Whistle-blower’s complaint on Donald Trump’s dealings with Ukraine is released

Video of Trump sought foreign interference in 2020: Whistle-blower

Whistle-blower's complaint on Donald Trump's dealings with Ukraine is released

Demonstrators hold protest signs as part of a demonstration in support of impeachment hearings in New York on Sept 26, 2019.

WASHINGTON (NYTIMES/AP) – US President Donald Trump used the power of his office to try to get Ukraine to interfere in the 2020 election to investigate a political rival, according to an explosive whistle-blower complaint released on Thursday (Sept 26) after days of damning revelations about Trump’s dealings with Ukraine.

Attorney-General William P. Barr and the president’s personal attorney Rudy Giuliani were central to the effort, the complaint said.

Members of the House and Senate intelligence committees and a group of senior lawmakers from both parties, including Senator Mitch McConnell, the majority leader, were permitted to review the classified complaint on Wednesday, just hours after the White House released a reconstructed transcript of a July 25 call between Trump and President Volodymyr Zelenskiy of Ukraine.

During the call, about the country’s need for more American financial aid, Trump urged Zelenskiy to pursue an investigation into a political rival, former vice-president Joe Biden.

The unclassified version was released ahead of a House Intelligence Committee hearing where the acting director of National Intelligence, Joseph Maguire was scheduled to testify.

Maguire told the House Intelligence Committee in public testimony Thursday that he believes the whistle-blower and the intelligence community’s inspector-general acted in “good faith”.

Maguire says he upheld his “responsibility to follow the law every step of the way” as he reviewed an intelligence community whistle-blower’s complaint detailing President Donald Trump’s interactions with the president of Ukraine. 

House Democrats have criticised Maguire for withholding the complaint for weeks. The complaint was released to Congress on Wednesday and to the public on Thursday just before the hearing. 

Maguire says he could not legally release the complaint because of executive privilege, which he says is a privilege he “did not have the authority to waive.”  Maguire says he believes the matter is “unprecedented.”

The complaint shows Trump urged Ukrainian President Volodymyr Zelenskiy to investigate political rival Joe Biden on a July phone call. Trump has denied doing anything wrong.

The Office of the Director of National Intelligence provided lawmakers with an unclassified version of the whistle-blower complaint so that it could be discussed in the open hearing.

Though the reconstructed transcript of the call has been released, the complaint, filed in August by an intelligence official, contains more details than the phone call, including the names of White House officials who may have witnessed presidential misconduct and other actions.

House Democrats have said that Trump violated his oath of office when he pressured a foreign leader to investigate one of his political rivals.

The White House initially refused to provide Congress with the complaint or to reveal what was said on the call.
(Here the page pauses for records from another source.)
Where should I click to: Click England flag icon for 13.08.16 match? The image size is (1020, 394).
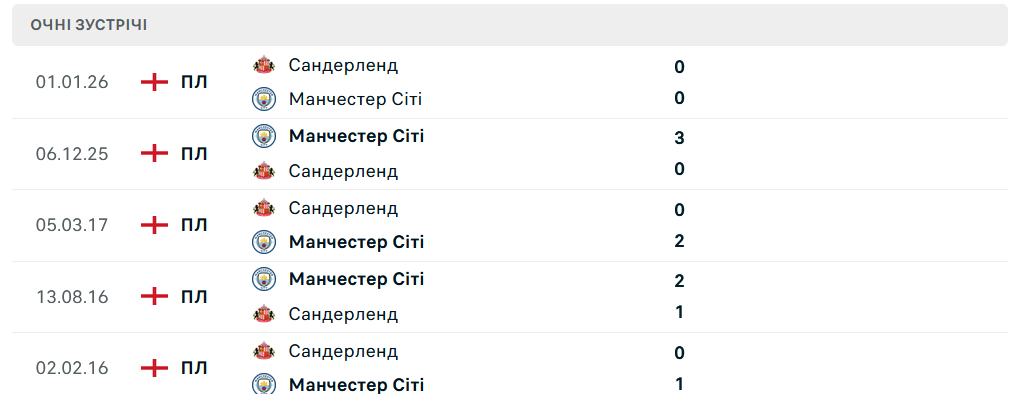tap(154, 296)
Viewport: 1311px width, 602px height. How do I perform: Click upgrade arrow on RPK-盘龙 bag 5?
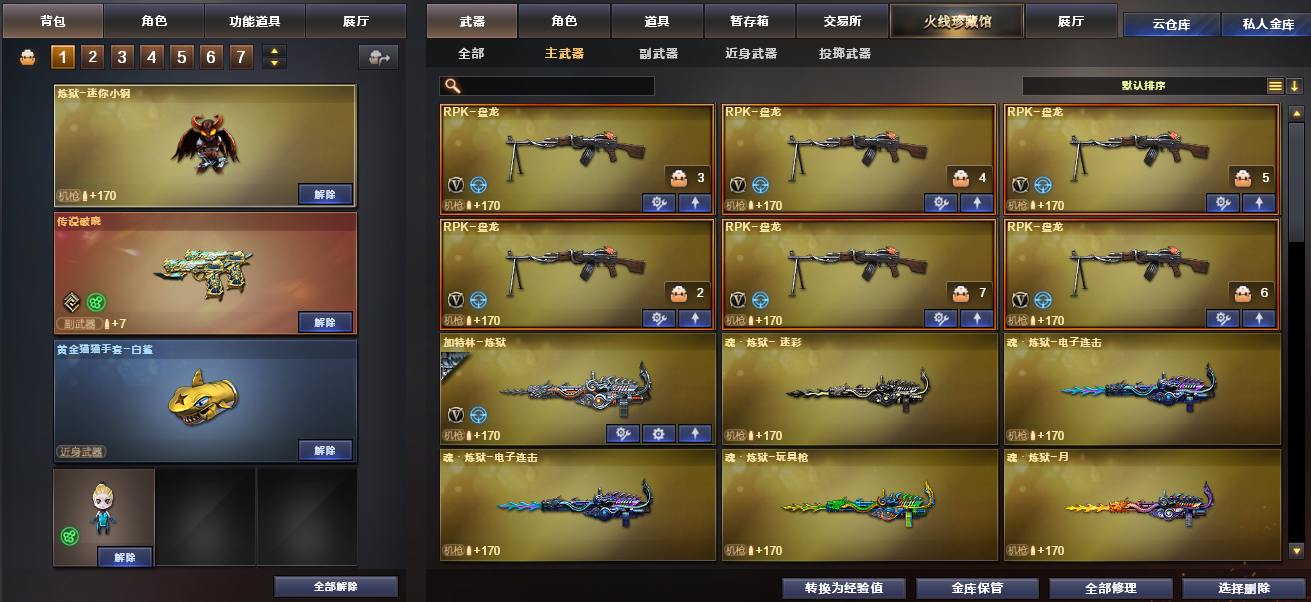tap(1258, 203)
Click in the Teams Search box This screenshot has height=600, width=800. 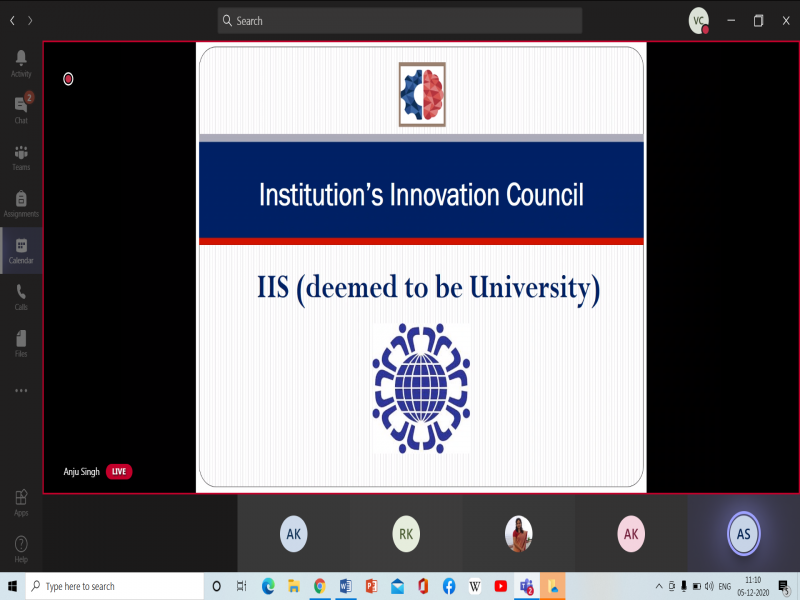[400, 21]
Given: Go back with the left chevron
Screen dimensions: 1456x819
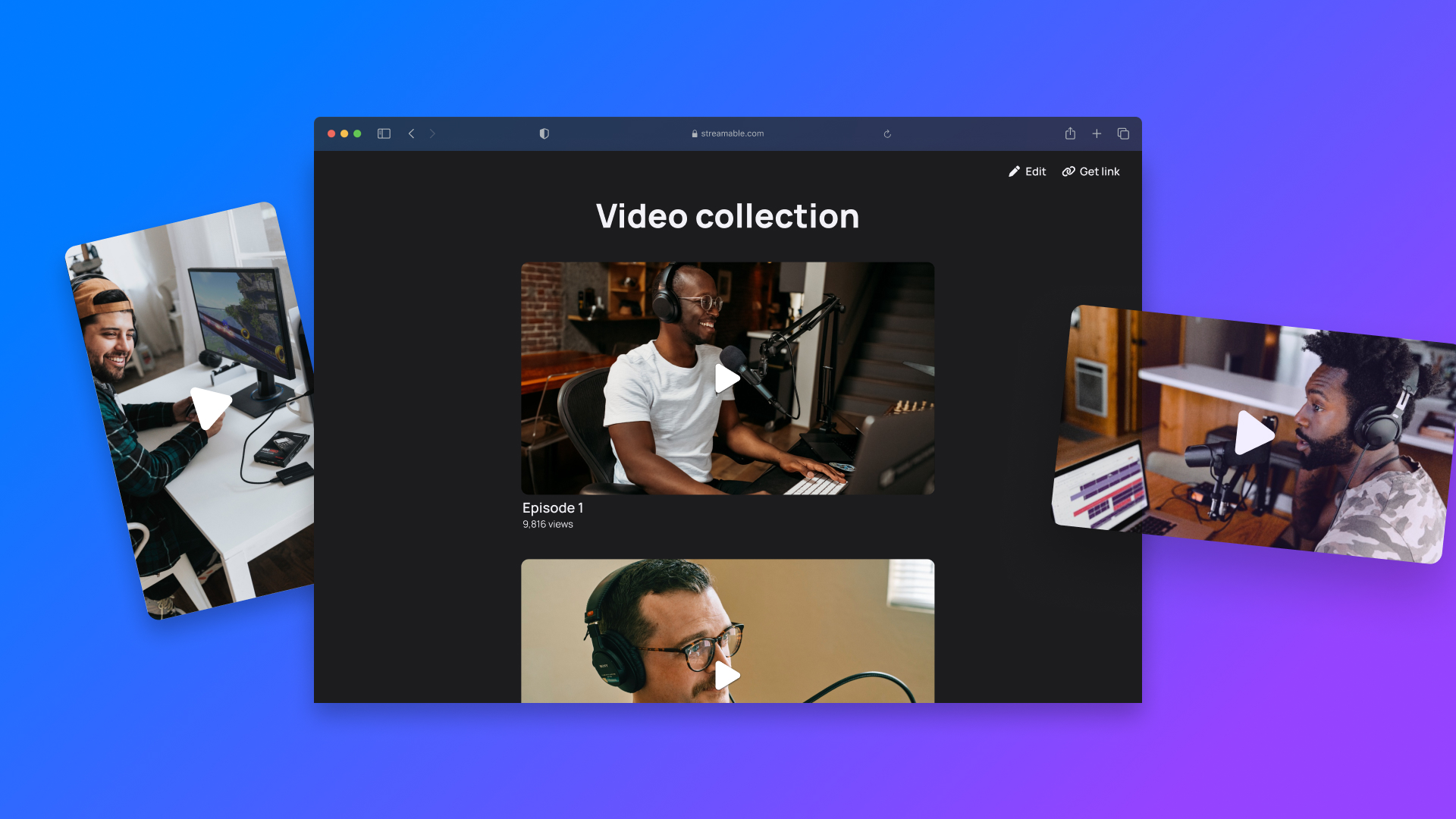Looking at the screenshot, I should [411, 133].
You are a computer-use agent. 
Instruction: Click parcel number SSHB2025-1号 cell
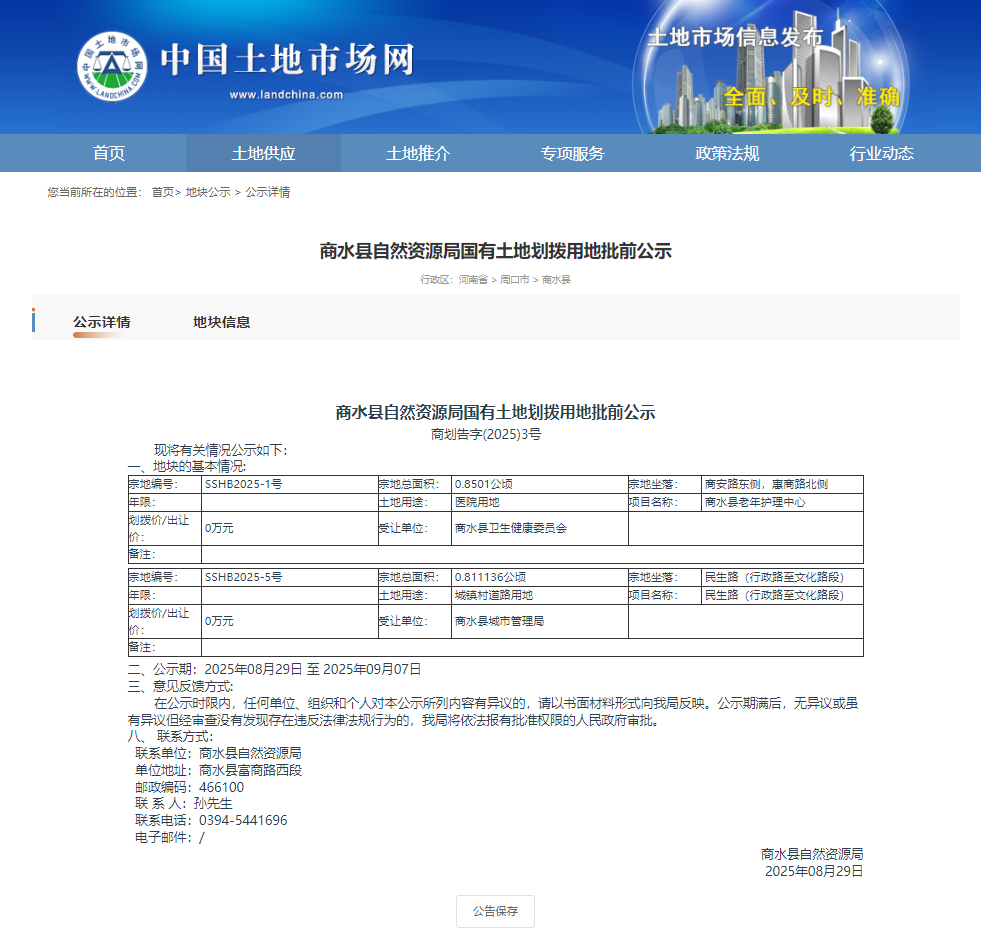point(243,484)
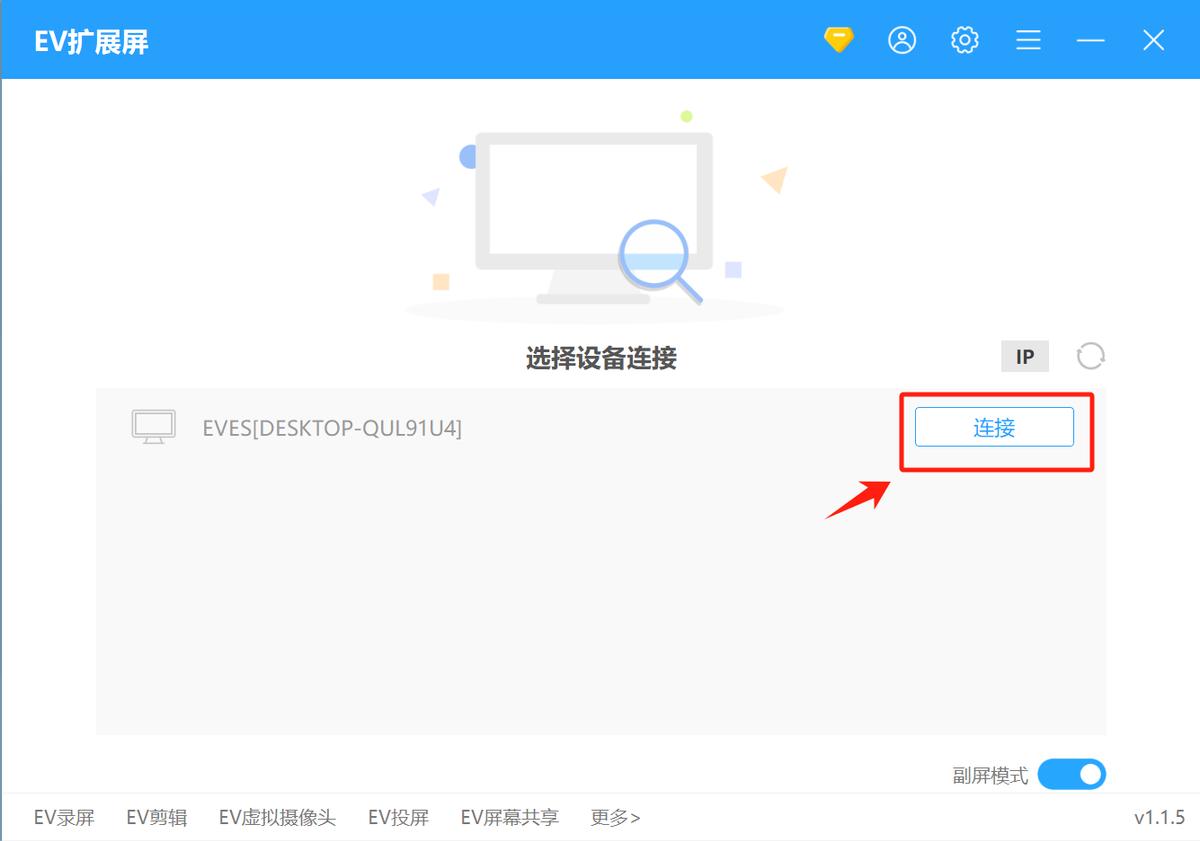Minimize the EV扩展屏 window
The height and width of the screenshot is (841, 1200).
coord(1090,40)
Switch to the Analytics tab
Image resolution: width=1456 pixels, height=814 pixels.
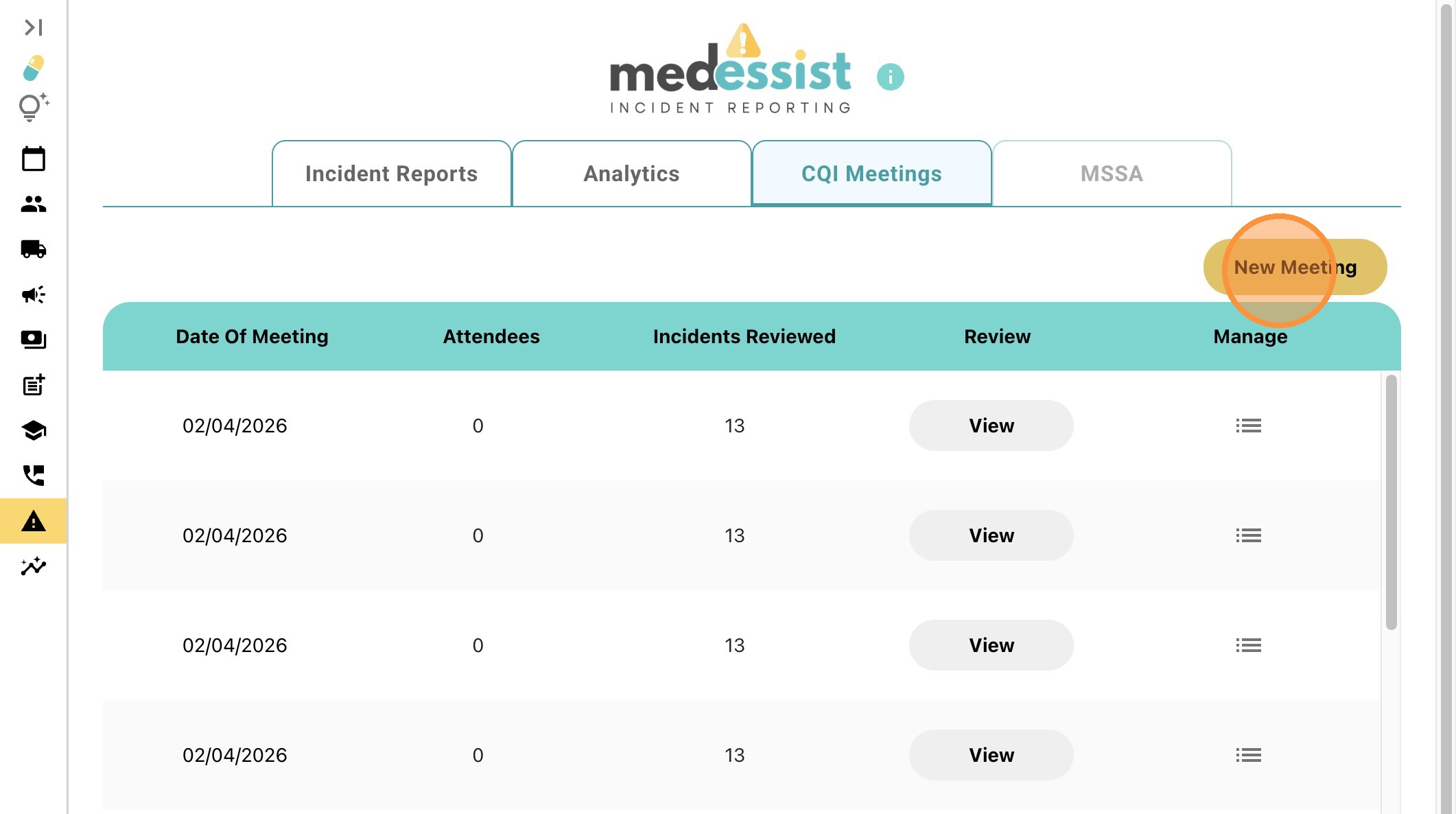(x=631, y=174)
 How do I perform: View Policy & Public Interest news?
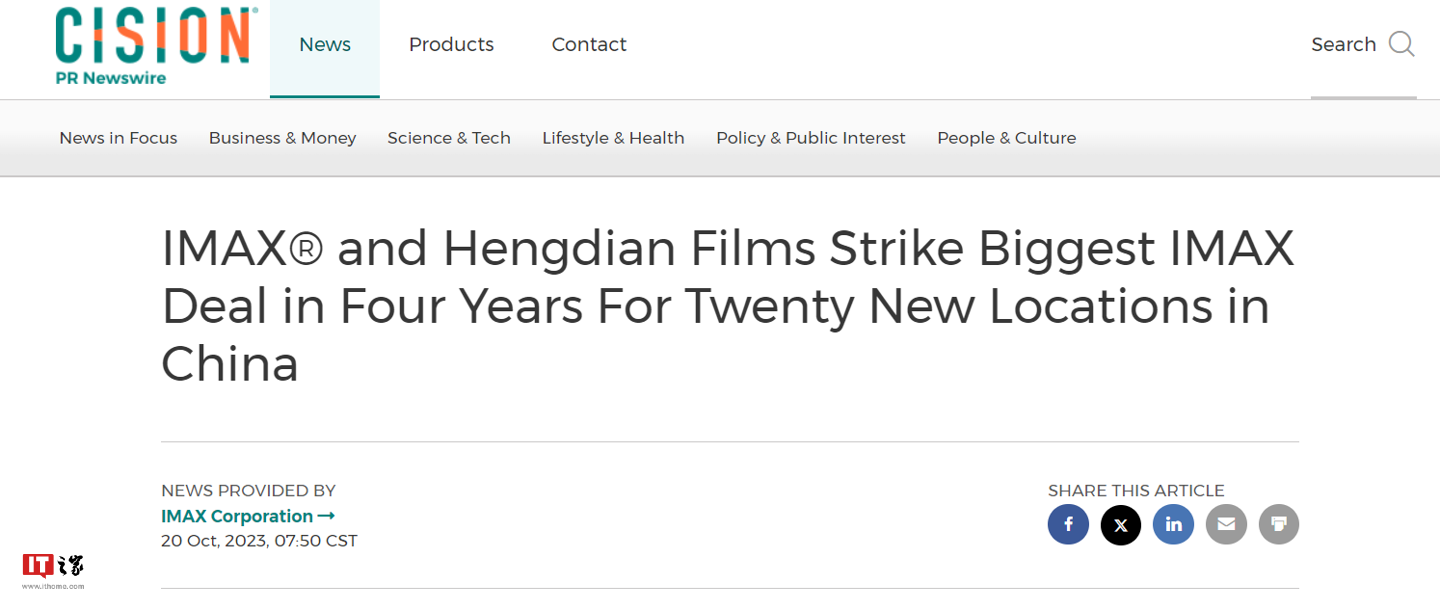pyautogui.click(x=810, y=138)
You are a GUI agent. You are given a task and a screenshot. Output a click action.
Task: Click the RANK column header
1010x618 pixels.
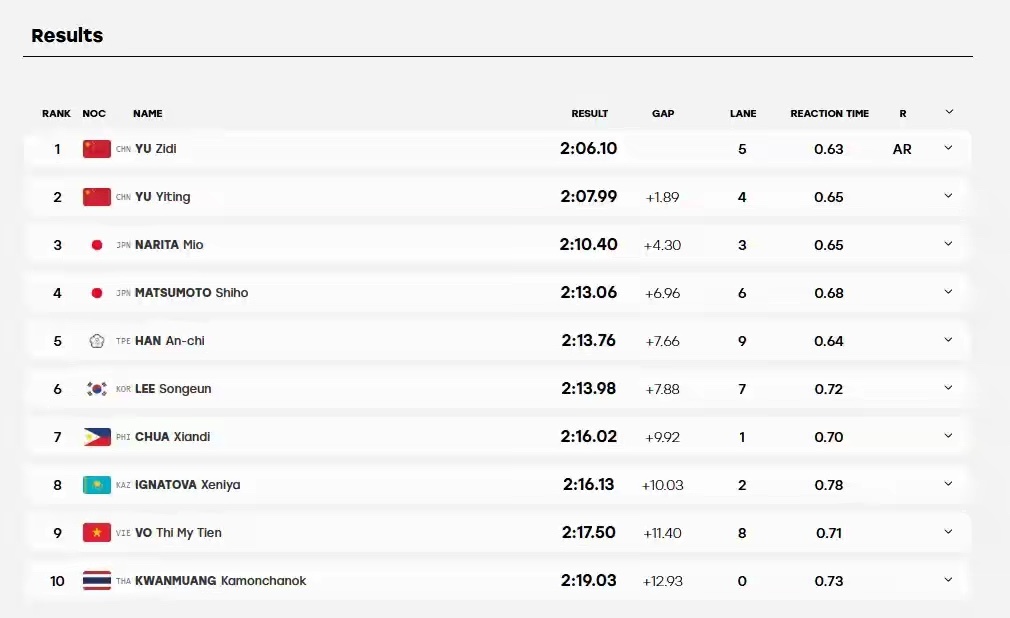pyautogui.click(x=56, y=113)
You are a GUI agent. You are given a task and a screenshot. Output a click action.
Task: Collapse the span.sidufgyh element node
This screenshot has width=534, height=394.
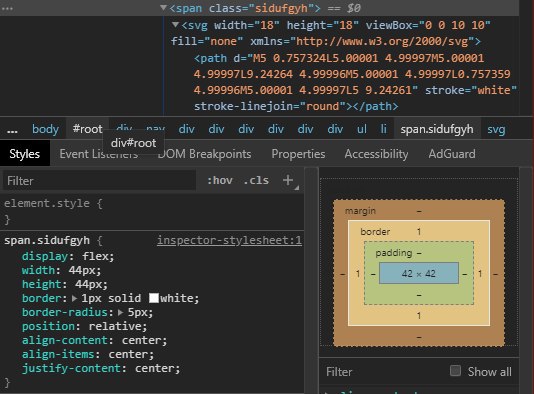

After Democrats took the first steps to impeach Trump, the administration disclosed details of the call and shared the classified complaint with lawmakers.

 

 

 

 

The allegations it contained were “deeply disturbing” and “very credible”, Representative Adam B. Schiff, the chairman of the Intelligence Committee, said on Wednesday after reviewing the complaint.

Trump has dismissed the allegations that he acted improperly.

Early on Thursday morning, the president was busy sharing on Twitter praise from some of his allies and issued his own view: Most Republican lawmakers and allies of the president did not break with Trump after the contents of the July 25 phone conversation were made public.

“If you are underwhelmed by this transcript, you are not alone or ‘crazy,'” Senator Lindsey Graham said in a Twitter post on Wednesday.

Graham served as a House prosecutor during the impeachment trial of former US president Bill Clinton in 1999.

“Those willing to impeach the president over this transcript have shown their hatred for @realDonaldTrump overrides reason.”

Graham is not a member of the Senate Intelligence Committee and would not have been among the lawmakers permitted to see the full classified complaint on Wednesday.